The baseline attack is significantly optimized by exploiting real-world auction dynamics: certain solvers participate only in specific value classes or tokens, so a targeted attacker can reduce the required liquidity drained by focusing on high-value/low-competition classes (Figure 9). Figure 9

Figure 9: Scatter plot showing discrete auction participation among top Mayan Swift solvers; certain liquidity is only relevant for specific transaction classes.

This approach reduces attack costs by up to 90%, shrinking the barrier for both rational and byzantine attackers (Figure 10). Figure 10

Figure 10: Attack costs for Mayan Swift, comparing baseline and targeted strategies; targeted exploitation yields order-of-magnitude cost reductions.

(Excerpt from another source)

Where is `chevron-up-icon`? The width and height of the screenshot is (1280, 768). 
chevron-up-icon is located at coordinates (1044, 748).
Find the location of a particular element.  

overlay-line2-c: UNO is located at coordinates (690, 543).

Nonetheless, practical attack profitability remains linked to value distribution and solver margins, highlighting the pivotal role of external traffic patterns.

Defense Mechanisms and Protocol-Level Implications

Multiple mitigations are discussed:

  • Liquidity-Aware Rate Limiting: Throttle fulfillment based on real-time available liquidity.
  • Accelerated/Conditional Refunds: Reduce settlement delay to narrow attack windows.
  • Automated Solver Rebalancing: Programmatically inject liquidity upon depletion, decreasing mean attack window duration.
  • Dynamic Fee Adjustment: Adjust protocol/solver fees dynamically in response to liquidity scarcity.
  • Solver Diversity and Scale: Incentivize participation and centralization-resistant design to diffuse exploitation risk.

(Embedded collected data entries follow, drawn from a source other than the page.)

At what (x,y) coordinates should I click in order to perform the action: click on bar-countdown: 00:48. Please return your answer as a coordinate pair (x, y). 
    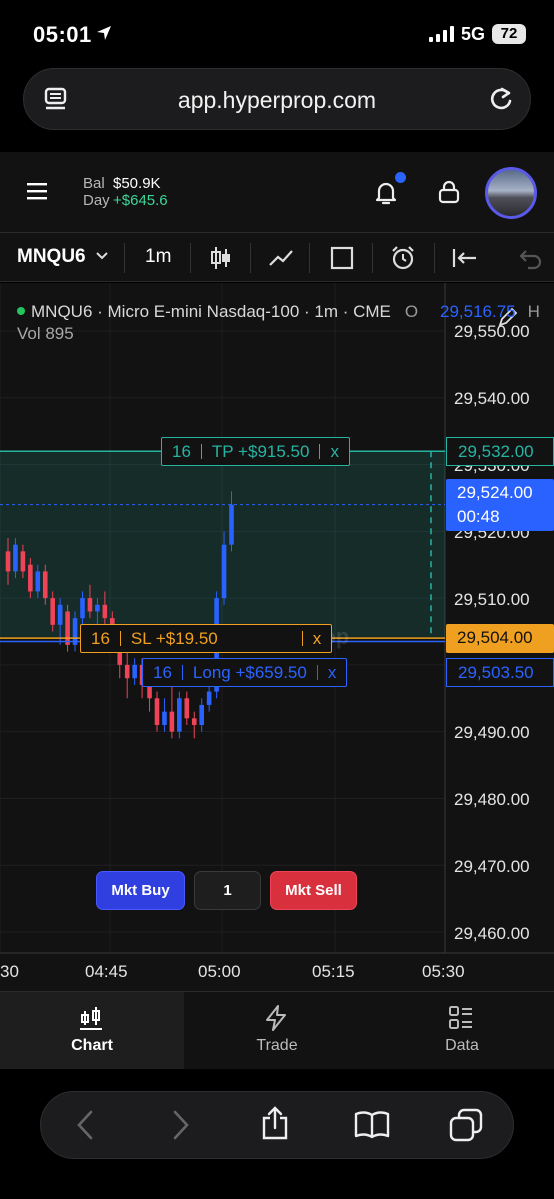
    Looking at the image, I should click on (478, 516).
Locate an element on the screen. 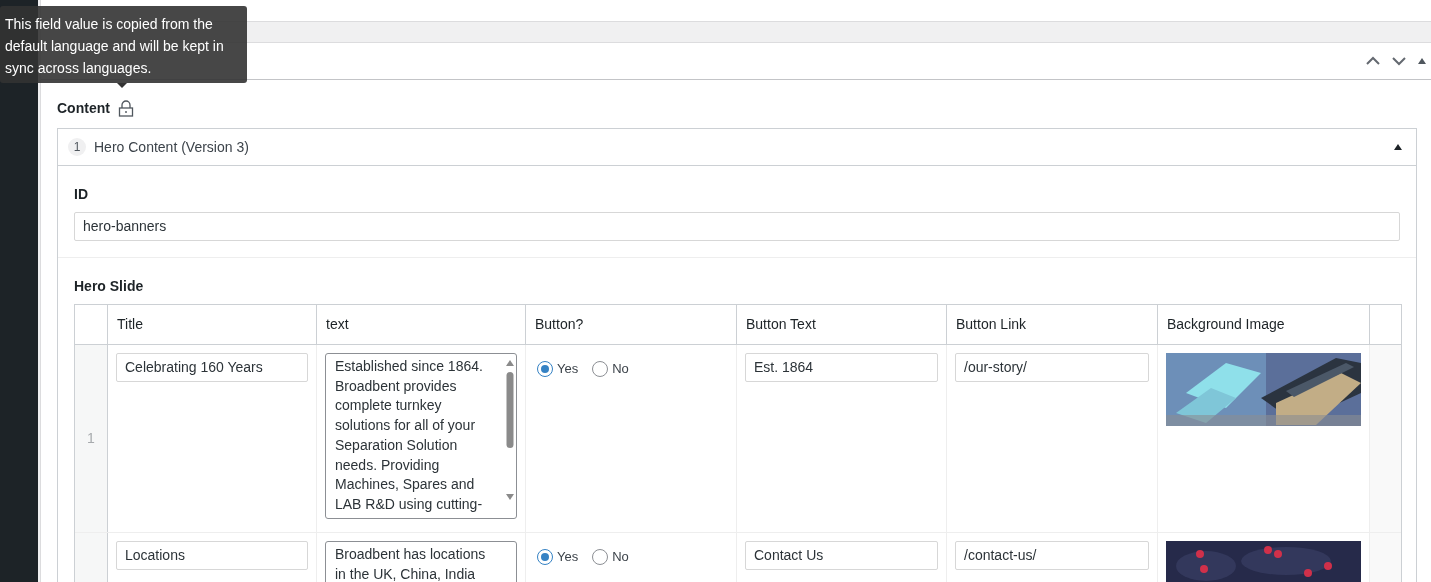 This screenshot has height=582, width=1431. column-header: Background Image is located at coordinates (1264, 324).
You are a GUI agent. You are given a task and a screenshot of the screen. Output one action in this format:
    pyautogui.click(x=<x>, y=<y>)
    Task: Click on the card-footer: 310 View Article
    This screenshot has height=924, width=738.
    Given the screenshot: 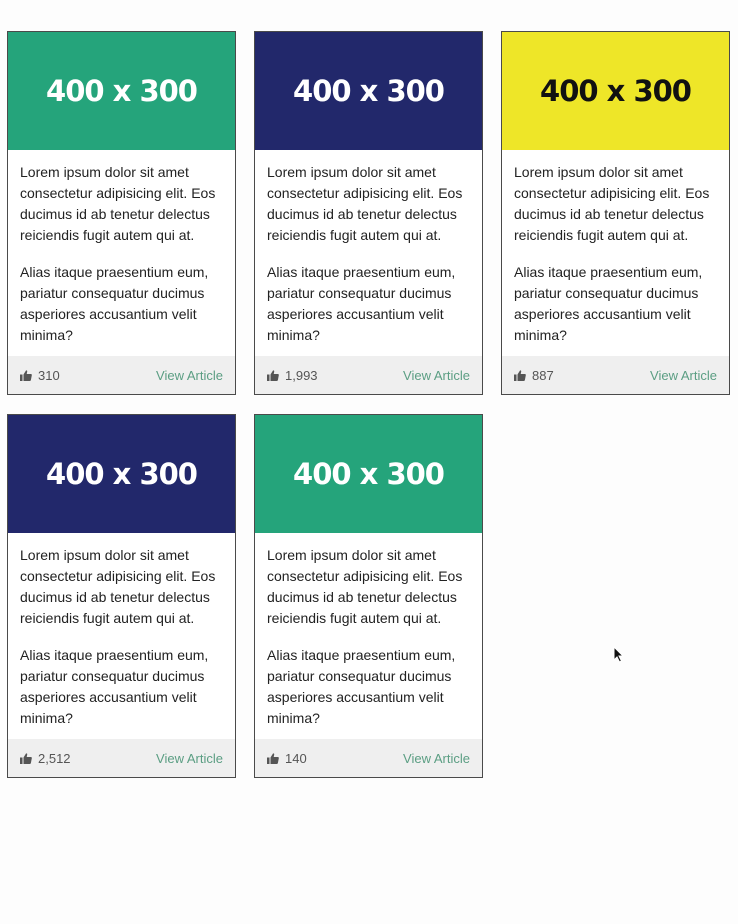 What is the action you would take?
    pyautogui.click(x=122, y=375)
    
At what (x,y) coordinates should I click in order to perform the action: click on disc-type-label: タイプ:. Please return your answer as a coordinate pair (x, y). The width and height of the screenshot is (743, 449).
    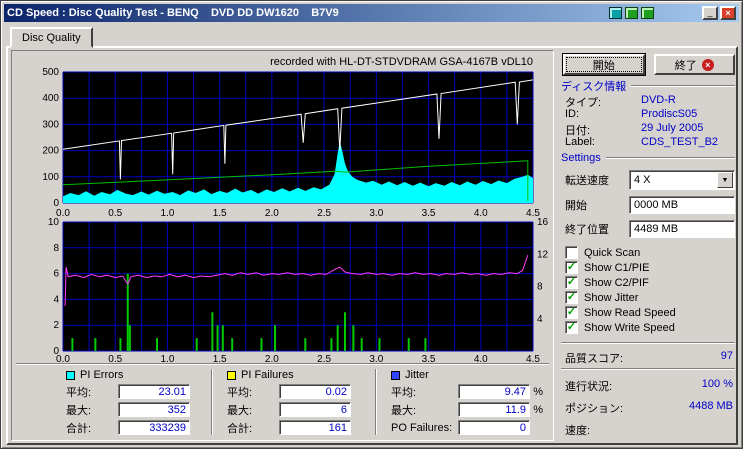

The trade-off space is nontrivial: reducing solver profits below break-even eliminates attack incentives, but may also make participation uncompetitive versus alternative yield opportunities.

Theoretical and Practical Implications

The research upends the expectation that economic safety in DeFi protocols can be achieved solely via algorithmic or smart contract design. Instead, security for intent-based cross-chain systems is shown to be highly contingent on exogenous factors: demand patterns, liquidity provisioning discipline, and the strategic conduct of both users and solvers. Notably, high solver profitability and market concentration emerge as primary risk drivers; mere technical soundness cannot close this exposure.

Future protocol evolution in the field must explicitly treat liquidity and capital management as first-class security parameters, with comprehensive monitoring, risk accounting, and possibly, adaptive circuit-breaker mechanisms. If these findings generalize, the work strongly motivates integration of liquidity-aware mechanisms into intents standardization efforts and bridging protocol economics.

Conclusion

The paper delivers a data-driven, mechanistic demonstration that liquidity exhaustion is a material and tractable threat to intent-based bridges. Empirical simulations and attack modeling reveal that under plausible parameterizations and market dynamics, sophisticated agents can induce liveness failures or extract profit at the expense of honest solvers and end-users. Critically, the attack surface emerges from operational and economic structure, not smart contract bugs, and can only be addressed through systemic changes in protocol design or incentive calibration. As intent-based models proliferate in cross-chain DeFi, explicit consideration of these liquidity exhaustion risks is necessary to sustain secure, reliable, and decentralized interoperability.